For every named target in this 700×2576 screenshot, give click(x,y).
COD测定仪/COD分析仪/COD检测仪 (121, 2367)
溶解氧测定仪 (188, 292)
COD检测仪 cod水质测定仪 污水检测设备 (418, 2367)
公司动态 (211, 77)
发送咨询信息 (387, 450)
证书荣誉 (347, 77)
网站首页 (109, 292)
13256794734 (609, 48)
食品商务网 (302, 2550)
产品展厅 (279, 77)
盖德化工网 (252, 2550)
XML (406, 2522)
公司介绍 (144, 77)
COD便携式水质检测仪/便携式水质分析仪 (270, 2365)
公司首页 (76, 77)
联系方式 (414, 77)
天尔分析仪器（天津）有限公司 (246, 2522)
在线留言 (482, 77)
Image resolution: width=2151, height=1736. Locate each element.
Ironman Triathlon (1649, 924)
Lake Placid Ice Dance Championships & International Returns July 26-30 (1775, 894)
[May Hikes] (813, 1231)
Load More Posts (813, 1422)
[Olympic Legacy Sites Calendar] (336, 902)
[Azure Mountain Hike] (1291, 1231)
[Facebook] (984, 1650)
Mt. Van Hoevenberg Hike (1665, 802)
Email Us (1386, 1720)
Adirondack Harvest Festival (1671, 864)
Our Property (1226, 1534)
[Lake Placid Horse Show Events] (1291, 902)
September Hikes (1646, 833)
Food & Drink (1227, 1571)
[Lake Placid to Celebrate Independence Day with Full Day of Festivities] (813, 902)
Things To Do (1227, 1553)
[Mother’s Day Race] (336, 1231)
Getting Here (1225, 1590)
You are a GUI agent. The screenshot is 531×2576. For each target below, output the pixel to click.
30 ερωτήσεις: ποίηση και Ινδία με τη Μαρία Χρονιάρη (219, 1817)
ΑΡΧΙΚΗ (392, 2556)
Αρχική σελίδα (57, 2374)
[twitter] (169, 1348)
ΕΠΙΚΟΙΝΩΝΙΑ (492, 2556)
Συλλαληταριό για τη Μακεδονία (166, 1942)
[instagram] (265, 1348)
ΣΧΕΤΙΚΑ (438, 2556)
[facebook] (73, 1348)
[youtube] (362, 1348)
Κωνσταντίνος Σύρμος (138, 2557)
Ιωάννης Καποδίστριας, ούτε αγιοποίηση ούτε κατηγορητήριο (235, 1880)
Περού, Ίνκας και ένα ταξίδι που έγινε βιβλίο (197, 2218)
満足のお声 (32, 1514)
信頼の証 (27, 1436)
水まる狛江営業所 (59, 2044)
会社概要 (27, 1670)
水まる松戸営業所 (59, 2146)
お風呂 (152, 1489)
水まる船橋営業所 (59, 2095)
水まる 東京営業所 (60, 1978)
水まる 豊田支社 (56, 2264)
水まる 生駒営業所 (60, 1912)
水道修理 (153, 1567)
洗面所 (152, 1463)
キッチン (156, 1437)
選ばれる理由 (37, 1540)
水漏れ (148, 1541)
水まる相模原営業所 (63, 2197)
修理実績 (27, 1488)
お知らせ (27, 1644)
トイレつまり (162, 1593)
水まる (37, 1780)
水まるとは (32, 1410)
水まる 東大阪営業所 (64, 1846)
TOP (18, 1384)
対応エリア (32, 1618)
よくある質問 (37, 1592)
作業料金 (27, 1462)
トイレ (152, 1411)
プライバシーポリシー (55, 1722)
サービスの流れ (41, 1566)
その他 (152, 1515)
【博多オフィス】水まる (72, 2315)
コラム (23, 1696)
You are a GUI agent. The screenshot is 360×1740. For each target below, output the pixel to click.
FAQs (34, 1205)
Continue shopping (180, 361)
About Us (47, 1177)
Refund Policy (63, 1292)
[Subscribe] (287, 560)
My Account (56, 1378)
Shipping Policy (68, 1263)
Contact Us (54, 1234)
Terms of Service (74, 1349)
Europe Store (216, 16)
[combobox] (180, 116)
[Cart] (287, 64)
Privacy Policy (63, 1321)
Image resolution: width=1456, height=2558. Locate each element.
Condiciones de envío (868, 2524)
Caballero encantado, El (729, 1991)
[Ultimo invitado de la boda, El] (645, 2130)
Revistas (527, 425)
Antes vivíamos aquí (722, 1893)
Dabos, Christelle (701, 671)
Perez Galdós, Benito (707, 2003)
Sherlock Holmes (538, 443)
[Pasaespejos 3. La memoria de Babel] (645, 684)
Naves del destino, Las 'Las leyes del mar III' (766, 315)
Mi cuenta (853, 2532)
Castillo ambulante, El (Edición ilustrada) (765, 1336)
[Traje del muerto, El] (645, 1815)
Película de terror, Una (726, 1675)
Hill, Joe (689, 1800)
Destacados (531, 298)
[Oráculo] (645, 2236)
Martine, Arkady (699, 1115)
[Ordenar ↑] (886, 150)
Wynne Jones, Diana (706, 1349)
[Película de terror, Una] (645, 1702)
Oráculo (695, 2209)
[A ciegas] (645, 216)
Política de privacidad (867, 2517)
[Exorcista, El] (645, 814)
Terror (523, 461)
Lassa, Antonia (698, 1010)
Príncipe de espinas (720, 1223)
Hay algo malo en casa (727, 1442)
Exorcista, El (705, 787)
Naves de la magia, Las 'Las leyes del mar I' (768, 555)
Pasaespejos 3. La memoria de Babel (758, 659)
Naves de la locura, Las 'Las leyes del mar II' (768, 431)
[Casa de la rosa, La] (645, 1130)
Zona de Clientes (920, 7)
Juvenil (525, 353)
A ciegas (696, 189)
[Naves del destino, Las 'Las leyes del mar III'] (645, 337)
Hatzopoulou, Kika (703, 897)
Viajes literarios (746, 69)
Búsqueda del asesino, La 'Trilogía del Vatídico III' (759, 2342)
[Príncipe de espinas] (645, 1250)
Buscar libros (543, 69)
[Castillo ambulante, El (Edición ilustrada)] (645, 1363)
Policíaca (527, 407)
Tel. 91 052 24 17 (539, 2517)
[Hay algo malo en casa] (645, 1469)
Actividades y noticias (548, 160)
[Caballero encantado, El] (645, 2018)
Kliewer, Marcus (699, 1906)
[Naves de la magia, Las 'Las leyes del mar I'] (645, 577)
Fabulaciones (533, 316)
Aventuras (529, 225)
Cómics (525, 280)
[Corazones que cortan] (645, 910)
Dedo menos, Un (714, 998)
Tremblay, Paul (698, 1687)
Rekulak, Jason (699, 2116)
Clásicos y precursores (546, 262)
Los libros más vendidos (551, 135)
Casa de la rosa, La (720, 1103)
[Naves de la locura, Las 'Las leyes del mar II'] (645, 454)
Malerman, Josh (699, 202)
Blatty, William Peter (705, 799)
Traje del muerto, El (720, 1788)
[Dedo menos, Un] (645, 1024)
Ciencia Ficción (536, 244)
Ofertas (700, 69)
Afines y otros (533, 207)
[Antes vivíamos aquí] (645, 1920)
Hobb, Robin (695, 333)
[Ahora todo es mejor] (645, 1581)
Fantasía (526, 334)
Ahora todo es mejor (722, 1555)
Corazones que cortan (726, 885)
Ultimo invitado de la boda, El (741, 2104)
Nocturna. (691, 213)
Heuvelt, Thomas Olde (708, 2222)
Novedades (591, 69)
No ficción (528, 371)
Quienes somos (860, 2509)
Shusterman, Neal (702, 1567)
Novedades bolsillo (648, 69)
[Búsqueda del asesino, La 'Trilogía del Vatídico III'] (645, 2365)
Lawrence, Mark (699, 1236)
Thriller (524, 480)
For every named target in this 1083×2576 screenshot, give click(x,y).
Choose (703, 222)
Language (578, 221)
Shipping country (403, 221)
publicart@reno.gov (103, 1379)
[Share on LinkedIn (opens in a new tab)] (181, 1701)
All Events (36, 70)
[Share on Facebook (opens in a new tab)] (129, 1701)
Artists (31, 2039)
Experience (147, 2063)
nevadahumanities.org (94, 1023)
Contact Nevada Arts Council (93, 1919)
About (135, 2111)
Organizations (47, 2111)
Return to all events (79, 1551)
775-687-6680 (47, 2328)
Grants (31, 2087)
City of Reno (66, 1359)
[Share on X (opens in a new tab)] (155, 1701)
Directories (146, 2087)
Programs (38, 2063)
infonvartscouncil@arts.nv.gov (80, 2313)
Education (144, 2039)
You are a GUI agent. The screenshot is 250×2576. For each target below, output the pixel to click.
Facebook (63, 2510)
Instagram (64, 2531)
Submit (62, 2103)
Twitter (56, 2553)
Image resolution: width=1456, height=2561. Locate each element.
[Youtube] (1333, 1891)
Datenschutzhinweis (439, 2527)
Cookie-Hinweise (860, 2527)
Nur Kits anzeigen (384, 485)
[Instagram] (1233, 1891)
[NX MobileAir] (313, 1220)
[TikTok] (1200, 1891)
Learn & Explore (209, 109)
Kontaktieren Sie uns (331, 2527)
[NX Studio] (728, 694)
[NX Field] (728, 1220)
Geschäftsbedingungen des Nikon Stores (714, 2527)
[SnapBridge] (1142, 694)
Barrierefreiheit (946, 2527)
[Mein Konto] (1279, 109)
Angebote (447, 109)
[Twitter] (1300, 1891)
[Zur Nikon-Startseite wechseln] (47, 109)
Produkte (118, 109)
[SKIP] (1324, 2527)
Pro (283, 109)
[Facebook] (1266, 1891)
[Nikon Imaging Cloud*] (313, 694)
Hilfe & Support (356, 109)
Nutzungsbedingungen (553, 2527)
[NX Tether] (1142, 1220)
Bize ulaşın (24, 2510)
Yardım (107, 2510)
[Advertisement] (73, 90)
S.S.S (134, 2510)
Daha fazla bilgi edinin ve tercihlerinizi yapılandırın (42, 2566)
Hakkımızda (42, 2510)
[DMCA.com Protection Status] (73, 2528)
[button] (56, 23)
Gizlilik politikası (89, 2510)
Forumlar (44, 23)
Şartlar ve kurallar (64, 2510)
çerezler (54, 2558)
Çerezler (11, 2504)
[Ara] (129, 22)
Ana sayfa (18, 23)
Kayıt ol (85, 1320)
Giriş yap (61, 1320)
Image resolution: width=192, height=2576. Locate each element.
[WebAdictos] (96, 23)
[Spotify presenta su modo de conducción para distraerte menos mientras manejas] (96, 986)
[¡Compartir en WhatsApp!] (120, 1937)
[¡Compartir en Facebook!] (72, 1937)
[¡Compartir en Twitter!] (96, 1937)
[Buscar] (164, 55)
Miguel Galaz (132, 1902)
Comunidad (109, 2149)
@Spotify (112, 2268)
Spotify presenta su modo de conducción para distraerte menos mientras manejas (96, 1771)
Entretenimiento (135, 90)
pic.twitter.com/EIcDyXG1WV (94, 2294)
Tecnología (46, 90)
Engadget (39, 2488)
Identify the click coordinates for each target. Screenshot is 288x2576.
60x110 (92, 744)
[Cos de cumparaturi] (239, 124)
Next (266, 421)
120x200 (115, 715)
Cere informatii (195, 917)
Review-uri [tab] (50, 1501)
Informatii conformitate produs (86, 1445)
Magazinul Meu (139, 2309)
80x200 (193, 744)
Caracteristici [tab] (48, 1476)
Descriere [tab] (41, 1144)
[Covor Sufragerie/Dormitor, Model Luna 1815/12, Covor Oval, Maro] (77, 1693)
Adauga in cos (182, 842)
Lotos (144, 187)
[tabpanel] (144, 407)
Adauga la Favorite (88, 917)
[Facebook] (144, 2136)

------------------------

* **Task directions**:
Each line containing the word "Búsqueda" needs to be copied from the data above.

* **Result of this exercise**:
Búsqueda del asesino, La 'Trilogía del Vatídico III' (759, 2342)
[Búsqueda del asesino, La 'Trilogía del Vatídico III'] (645, 2365)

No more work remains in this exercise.